Which lines in the data below contain the word "number"? Return each of them.

************

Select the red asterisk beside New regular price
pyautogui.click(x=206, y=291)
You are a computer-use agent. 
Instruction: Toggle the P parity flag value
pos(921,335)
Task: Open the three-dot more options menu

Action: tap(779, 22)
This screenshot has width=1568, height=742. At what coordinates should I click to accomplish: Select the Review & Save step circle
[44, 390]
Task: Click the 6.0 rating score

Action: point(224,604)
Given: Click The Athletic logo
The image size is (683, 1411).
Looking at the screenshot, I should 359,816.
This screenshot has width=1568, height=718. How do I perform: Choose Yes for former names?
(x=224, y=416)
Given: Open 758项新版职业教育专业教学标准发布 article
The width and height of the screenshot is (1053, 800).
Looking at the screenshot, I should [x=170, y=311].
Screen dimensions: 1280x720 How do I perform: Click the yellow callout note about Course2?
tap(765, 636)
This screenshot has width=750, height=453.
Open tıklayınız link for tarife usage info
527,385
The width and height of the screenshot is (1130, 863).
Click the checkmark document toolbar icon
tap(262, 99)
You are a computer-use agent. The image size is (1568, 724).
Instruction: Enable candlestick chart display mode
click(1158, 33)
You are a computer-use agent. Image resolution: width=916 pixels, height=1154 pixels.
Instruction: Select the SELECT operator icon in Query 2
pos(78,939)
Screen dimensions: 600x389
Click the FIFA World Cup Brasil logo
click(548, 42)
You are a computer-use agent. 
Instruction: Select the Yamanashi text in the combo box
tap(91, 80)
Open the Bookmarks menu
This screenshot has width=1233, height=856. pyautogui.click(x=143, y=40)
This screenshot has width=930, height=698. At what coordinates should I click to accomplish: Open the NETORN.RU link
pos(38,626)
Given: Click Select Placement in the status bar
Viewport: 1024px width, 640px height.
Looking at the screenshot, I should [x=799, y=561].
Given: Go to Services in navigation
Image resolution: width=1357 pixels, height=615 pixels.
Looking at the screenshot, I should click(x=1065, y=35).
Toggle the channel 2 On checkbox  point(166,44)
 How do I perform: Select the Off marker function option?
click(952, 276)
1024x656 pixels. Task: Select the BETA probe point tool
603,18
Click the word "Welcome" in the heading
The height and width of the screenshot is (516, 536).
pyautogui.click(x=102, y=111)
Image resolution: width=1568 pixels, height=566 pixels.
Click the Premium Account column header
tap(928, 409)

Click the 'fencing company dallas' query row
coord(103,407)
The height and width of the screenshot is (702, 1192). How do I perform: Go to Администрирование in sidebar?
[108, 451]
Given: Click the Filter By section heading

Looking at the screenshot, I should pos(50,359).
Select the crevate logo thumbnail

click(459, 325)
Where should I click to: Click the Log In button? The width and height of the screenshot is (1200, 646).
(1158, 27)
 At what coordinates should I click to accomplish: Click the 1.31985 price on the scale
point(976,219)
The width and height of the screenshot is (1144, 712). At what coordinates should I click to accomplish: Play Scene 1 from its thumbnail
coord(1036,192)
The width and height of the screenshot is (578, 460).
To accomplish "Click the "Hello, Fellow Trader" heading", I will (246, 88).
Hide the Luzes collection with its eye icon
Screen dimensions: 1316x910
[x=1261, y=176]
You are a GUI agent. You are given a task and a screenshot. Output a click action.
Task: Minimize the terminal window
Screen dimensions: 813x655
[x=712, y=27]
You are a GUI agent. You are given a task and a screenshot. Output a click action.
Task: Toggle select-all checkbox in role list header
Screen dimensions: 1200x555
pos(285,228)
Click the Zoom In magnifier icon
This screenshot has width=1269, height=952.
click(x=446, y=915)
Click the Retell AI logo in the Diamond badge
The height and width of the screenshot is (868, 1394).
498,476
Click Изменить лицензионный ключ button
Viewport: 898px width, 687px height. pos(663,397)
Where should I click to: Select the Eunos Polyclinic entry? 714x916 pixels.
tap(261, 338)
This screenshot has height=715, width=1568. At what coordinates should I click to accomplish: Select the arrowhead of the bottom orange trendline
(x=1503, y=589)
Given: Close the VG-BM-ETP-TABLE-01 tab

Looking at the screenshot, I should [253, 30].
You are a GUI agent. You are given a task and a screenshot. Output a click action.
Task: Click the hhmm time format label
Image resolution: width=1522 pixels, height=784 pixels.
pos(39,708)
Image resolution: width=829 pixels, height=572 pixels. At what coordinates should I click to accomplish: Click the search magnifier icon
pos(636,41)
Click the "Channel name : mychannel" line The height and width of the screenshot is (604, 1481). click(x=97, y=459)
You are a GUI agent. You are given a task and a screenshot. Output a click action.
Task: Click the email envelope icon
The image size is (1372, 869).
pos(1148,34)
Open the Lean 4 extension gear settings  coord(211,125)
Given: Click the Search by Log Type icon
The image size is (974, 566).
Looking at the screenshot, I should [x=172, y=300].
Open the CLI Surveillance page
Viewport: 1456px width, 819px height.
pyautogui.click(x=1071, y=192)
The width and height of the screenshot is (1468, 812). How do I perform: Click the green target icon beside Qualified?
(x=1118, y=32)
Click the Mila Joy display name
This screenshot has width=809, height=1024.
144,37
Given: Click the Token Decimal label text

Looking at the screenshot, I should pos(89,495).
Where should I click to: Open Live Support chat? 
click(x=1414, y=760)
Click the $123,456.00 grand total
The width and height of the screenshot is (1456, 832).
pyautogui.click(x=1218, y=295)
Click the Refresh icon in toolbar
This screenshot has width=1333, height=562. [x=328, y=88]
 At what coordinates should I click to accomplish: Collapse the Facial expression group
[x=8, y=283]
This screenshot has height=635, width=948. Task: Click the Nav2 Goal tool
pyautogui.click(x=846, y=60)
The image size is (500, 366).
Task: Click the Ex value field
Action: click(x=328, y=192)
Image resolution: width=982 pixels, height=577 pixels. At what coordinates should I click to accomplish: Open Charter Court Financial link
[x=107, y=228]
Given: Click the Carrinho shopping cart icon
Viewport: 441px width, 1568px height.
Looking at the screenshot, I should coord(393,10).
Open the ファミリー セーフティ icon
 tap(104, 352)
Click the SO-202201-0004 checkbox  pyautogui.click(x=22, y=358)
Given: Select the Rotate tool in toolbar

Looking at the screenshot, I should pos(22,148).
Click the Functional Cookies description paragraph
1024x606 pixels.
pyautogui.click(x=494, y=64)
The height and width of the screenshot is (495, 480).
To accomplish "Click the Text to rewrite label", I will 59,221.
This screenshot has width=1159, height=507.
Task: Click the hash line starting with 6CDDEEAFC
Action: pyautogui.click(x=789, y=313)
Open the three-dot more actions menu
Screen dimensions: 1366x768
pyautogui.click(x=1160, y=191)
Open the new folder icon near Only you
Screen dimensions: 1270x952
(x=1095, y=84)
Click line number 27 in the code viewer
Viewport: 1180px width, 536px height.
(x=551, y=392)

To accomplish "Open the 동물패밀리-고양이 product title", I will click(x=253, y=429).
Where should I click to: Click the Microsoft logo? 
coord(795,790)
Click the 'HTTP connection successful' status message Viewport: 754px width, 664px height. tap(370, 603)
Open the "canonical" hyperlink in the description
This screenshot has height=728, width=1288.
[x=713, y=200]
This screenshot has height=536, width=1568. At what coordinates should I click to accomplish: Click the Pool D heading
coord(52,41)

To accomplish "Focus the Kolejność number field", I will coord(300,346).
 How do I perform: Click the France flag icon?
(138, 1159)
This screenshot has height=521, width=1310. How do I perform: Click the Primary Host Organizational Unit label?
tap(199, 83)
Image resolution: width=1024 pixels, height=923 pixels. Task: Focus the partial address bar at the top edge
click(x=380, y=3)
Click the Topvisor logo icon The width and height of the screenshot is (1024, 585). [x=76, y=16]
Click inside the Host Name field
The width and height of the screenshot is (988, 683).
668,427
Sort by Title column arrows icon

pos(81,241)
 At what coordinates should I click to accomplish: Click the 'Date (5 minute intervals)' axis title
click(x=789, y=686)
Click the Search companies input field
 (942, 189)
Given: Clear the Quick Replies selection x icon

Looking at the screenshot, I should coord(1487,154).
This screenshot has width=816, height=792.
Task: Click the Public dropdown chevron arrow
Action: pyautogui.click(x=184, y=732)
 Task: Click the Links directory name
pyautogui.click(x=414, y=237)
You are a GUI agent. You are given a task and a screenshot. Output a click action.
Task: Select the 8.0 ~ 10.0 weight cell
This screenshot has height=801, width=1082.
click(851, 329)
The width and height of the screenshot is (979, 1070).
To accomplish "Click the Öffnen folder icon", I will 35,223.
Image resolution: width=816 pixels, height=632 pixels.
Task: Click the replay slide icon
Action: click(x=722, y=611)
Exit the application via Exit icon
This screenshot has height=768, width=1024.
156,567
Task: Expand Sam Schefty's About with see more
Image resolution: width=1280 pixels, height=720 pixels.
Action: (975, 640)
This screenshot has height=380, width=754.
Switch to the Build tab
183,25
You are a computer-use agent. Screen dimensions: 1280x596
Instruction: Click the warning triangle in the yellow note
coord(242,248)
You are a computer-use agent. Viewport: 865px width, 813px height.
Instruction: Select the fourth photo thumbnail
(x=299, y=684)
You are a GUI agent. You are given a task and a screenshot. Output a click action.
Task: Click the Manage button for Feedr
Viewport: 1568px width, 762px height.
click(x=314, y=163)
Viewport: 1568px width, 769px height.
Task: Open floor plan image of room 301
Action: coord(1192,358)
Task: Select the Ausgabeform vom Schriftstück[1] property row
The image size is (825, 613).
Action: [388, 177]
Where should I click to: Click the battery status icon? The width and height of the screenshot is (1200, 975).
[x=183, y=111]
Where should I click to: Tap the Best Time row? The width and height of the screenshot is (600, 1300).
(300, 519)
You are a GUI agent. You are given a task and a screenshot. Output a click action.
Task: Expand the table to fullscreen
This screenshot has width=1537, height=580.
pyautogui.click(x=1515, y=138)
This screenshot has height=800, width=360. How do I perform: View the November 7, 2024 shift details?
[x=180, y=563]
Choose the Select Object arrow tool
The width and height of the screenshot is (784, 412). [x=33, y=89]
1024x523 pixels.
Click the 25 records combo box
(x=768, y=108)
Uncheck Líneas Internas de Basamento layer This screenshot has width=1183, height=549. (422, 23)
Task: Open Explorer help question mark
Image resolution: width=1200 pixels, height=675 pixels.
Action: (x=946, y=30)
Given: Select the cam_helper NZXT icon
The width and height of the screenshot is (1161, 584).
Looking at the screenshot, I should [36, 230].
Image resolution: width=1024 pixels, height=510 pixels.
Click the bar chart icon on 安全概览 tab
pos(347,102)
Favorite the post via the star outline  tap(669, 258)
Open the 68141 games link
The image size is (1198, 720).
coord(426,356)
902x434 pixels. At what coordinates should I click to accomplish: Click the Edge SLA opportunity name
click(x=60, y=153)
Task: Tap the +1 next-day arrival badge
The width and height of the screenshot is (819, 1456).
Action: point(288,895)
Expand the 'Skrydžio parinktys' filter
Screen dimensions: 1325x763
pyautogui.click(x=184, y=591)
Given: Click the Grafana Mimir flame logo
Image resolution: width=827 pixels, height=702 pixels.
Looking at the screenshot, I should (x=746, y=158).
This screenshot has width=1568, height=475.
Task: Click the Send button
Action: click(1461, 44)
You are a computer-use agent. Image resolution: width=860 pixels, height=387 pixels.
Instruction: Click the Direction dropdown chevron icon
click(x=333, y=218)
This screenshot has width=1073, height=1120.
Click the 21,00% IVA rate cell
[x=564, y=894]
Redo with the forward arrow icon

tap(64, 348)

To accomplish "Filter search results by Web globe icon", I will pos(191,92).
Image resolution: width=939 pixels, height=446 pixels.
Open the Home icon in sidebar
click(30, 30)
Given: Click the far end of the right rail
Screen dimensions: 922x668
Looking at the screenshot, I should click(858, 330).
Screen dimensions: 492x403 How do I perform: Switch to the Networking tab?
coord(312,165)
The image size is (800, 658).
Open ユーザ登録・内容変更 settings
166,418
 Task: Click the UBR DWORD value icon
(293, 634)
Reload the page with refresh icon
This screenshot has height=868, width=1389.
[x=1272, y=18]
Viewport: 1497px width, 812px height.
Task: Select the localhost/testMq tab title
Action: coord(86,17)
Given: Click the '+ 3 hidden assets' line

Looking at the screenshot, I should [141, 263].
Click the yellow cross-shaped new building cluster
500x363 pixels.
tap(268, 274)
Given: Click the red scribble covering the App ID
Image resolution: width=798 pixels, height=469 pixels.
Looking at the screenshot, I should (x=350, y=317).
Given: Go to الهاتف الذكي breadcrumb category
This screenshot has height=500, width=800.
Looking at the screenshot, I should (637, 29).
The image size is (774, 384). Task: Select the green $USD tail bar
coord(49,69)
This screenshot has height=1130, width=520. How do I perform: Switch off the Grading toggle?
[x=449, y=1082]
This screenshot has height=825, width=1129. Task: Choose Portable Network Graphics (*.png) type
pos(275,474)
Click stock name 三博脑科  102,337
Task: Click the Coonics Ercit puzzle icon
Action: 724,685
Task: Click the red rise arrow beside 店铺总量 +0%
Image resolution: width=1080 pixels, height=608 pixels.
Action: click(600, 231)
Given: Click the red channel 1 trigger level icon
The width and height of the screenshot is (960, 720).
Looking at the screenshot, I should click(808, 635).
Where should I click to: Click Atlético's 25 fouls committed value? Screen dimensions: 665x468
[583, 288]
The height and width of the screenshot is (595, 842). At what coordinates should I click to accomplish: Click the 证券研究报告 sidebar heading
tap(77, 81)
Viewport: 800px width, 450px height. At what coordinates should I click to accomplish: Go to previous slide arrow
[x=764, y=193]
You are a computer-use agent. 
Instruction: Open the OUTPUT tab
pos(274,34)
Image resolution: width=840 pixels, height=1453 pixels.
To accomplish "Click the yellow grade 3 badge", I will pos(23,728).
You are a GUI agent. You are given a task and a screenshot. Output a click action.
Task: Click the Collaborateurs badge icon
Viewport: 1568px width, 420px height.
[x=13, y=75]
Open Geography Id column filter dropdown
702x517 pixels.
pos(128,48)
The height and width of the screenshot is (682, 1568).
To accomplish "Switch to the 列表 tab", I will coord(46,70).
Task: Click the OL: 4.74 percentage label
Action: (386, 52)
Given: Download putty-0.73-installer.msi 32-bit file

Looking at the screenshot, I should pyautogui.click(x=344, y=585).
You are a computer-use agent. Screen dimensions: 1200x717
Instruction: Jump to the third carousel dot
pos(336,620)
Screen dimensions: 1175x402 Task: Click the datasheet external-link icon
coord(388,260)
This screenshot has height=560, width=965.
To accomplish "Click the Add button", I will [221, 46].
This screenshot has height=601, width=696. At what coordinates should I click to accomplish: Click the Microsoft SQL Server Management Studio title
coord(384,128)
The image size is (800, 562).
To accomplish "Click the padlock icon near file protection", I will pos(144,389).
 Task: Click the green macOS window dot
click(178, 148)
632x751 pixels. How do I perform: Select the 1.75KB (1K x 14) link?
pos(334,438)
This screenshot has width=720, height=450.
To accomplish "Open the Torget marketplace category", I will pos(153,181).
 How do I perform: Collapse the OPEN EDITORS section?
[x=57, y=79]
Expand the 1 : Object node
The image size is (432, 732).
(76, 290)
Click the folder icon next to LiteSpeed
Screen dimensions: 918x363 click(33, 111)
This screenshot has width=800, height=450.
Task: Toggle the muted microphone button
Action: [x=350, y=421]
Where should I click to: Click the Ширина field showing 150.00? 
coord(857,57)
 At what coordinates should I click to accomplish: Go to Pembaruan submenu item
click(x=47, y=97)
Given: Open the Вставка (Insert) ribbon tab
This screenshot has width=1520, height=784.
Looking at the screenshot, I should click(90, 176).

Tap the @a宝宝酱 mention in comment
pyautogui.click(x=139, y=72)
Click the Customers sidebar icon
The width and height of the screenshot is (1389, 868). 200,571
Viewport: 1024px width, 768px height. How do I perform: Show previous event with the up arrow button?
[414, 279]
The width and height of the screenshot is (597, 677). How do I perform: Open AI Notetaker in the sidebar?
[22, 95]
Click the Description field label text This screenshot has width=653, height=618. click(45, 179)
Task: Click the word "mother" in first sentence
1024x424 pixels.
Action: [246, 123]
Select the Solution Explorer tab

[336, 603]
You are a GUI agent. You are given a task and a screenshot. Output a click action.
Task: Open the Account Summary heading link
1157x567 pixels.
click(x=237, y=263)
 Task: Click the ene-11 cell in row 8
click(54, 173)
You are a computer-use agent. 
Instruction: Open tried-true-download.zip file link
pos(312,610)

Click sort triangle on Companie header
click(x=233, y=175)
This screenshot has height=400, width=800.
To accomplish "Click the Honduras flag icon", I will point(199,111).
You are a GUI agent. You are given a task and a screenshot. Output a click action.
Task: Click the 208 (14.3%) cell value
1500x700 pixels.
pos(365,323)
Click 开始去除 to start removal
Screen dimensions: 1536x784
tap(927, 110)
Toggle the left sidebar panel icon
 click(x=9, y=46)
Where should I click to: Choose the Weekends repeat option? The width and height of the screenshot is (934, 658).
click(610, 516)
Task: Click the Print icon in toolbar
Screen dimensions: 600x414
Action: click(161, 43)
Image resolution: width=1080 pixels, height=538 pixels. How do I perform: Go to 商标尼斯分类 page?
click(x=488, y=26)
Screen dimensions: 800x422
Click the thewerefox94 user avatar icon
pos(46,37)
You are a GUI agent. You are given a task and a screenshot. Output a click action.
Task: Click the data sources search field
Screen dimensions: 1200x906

************

◆ Solution to this exercise
Click line number 27 in the code viewer
To accomplish "Focus the Kolejność number field", I will coord(300,346).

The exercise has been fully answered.